When I took Criminal Law in law school in the mid-Seventies, we studied the theories of punishment, including prevention, sometimes referred to as specific deterrence; restraint; rehabilitation; general deterrence; and retribution. Notice how each promotes the larger interests of society.

Prevention seeks to deter the particular criminal from committing future crimes by making his punishment unpleasant. If it works, society obviously benefits. The idea of restraint is to protect society from the particular criminal by isolating him through incarceration.

Rehabilitation aims to reform a criminal into a law-abiding citizen, thereby benefiting both the individual and society. With general deterrence, punishment is designed to prevent other wrongdoers from committing crimes because of their fear of similar punishment. Again, both the potential criminal and society benefit.

Retribution may strike some modern readers as barbaric, but it has always been a part of punishment's mosaic. But rather than thinking of it as society's sanctioning of the human instinct for revenge, understand that punishment serves society's legitimate interest in justice. It also promotes respect for the law and thereby suppresses society's appetite for vigilantism.

Without question, our courts should strive to protect the rights of the accused, and even the convicted offender, but they must not, in the process, ignore the interests of the victim and society, as the Court did in this case.

The Court not only ignored the interests of the victim and society. It also omitted from its analysis an intellectually honest appraisal of the Framers' purpose in outlawing cruel and unusual punishment.

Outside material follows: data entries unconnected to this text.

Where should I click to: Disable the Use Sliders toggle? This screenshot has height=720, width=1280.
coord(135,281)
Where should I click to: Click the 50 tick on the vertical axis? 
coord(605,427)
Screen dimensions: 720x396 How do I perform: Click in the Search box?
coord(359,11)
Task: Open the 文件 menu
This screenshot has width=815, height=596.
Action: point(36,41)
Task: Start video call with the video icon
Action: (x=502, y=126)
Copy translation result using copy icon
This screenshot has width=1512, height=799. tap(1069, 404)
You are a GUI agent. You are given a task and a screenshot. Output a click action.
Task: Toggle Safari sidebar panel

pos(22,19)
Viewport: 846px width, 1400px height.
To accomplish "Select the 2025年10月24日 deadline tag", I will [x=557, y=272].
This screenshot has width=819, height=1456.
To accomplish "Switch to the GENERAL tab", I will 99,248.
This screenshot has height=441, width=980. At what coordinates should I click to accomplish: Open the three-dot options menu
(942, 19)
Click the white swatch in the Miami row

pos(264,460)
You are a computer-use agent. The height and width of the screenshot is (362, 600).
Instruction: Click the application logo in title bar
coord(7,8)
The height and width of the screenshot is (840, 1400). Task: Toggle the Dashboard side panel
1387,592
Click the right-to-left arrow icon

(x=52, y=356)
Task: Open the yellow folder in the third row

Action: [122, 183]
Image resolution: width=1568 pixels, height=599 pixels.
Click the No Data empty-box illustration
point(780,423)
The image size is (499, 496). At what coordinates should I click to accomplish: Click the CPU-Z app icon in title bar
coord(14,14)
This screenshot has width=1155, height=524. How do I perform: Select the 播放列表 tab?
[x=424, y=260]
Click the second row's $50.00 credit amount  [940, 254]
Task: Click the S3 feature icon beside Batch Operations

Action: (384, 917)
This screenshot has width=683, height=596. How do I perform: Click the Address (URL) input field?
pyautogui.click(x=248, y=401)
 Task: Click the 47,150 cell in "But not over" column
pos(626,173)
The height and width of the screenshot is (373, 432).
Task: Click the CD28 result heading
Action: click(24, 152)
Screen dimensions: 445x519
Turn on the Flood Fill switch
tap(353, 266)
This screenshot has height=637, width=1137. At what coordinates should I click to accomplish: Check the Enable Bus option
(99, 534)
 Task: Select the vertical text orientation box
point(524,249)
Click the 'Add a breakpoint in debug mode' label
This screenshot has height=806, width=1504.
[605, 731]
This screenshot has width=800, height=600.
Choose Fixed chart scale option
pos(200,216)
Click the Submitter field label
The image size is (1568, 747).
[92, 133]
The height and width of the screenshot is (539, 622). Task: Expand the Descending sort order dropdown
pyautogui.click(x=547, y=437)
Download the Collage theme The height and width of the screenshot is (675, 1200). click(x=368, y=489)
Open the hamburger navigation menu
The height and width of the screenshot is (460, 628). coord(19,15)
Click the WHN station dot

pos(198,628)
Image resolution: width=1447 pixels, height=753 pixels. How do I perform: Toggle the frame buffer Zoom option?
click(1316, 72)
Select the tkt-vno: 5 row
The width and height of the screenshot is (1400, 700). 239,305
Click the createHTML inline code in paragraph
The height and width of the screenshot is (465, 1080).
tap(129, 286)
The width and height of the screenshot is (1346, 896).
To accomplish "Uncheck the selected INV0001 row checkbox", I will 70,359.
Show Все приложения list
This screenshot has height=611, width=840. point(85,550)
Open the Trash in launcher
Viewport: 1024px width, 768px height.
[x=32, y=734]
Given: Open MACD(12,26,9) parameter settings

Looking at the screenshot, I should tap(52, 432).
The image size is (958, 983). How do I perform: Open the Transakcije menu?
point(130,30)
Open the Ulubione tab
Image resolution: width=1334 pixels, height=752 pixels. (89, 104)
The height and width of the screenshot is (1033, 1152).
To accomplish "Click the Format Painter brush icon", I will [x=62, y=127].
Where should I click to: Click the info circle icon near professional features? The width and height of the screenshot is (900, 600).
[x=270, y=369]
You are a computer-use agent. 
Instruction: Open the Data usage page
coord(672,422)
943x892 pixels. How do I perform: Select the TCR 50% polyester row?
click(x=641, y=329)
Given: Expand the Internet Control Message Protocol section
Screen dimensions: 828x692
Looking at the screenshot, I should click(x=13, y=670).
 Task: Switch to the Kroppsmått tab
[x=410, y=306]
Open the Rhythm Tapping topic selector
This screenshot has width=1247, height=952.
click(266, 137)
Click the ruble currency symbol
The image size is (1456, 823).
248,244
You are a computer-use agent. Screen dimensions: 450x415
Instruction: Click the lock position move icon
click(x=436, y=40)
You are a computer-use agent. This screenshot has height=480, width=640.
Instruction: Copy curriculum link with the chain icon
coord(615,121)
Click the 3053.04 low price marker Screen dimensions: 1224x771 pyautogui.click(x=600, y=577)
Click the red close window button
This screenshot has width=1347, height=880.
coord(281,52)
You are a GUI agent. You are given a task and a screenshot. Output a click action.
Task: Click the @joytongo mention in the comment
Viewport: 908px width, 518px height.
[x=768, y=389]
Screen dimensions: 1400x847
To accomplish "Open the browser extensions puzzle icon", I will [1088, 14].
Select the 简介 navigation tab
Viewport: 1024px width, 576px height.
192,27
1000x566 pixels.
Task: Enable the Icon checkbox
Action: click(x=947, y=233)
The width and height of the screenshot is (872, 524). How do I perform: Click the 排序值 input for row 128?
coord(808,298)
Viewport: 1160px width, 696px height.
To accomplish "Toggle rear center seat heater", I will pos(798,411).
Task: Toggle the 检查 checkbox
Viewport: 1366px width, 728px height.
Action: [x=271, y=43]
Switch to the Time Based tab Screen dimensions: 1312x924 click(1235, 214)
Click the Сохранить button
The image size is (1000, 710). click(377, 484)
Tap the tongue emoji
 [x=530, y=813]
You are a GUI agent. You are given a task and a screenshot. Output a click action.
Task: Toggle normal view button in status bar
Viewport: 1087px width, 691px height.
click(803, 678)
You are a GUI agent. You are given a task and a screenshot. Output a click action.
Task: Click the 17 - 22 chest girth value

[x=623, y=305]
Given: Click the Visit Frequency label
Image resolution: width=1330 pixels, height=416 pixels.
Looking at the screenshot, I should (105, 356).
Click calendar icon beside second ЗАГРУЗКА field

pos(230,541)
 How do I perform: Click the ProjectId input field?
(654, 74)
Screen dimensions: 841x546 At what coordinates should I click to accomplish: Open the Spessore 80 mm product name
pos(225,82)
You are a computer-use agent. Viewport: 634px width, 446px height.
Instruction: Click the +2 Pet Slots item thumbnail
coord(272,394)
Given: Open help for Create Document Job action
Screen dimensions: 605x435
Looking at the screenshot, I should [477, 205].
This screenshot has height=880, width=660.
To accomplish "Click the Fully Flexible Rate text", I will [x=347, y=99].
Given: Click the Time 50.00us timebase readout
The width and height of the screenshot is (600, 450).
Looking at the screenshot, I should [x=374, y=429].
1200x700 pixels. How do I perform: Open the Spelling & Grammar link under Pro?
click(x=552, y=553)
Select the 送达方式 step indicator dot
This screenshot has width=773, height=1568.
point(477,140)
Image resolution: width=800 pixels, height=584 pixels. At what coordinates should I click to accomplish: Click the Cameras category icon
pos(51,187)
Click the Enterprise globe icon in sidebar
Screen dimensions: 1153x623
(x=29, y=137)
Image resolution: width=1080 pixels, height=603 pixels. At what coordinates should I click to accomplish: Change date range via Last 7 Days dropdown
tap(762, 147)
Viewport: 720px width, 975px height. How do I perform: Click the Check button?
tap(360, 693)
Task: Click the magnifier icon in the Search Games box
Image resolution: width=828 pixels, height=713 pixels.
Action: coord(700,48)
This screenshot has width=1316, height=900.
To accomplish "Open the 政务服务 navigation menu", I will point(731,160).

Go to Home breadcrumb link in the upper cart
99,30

Depending on which constitutional historians you believe, the Framers intended to prevent torture and abuse and/or arbitrary, capricious and discriminatory punishment by the government. They clearly didn't intend to establish a federal constitutional prohibition on capital punishment for minors. But then again, why would the Court want to trouble itself inquiring into the Framers' original intent when those 18th century barbarians had advanced so little in the "evolving standards of decency" continuum?

This case illustrates that courts ought to invoke the general sweep of a constitutional prohibition sparingly in order to avoid gross injustices in particular cases. Only an enormous amount of arrogance could lead the Court to preempt juries, which are infinitely better situated to make these exceedingly sensitive and important (life and death) determinations, and impose a general rule to apply in all cases.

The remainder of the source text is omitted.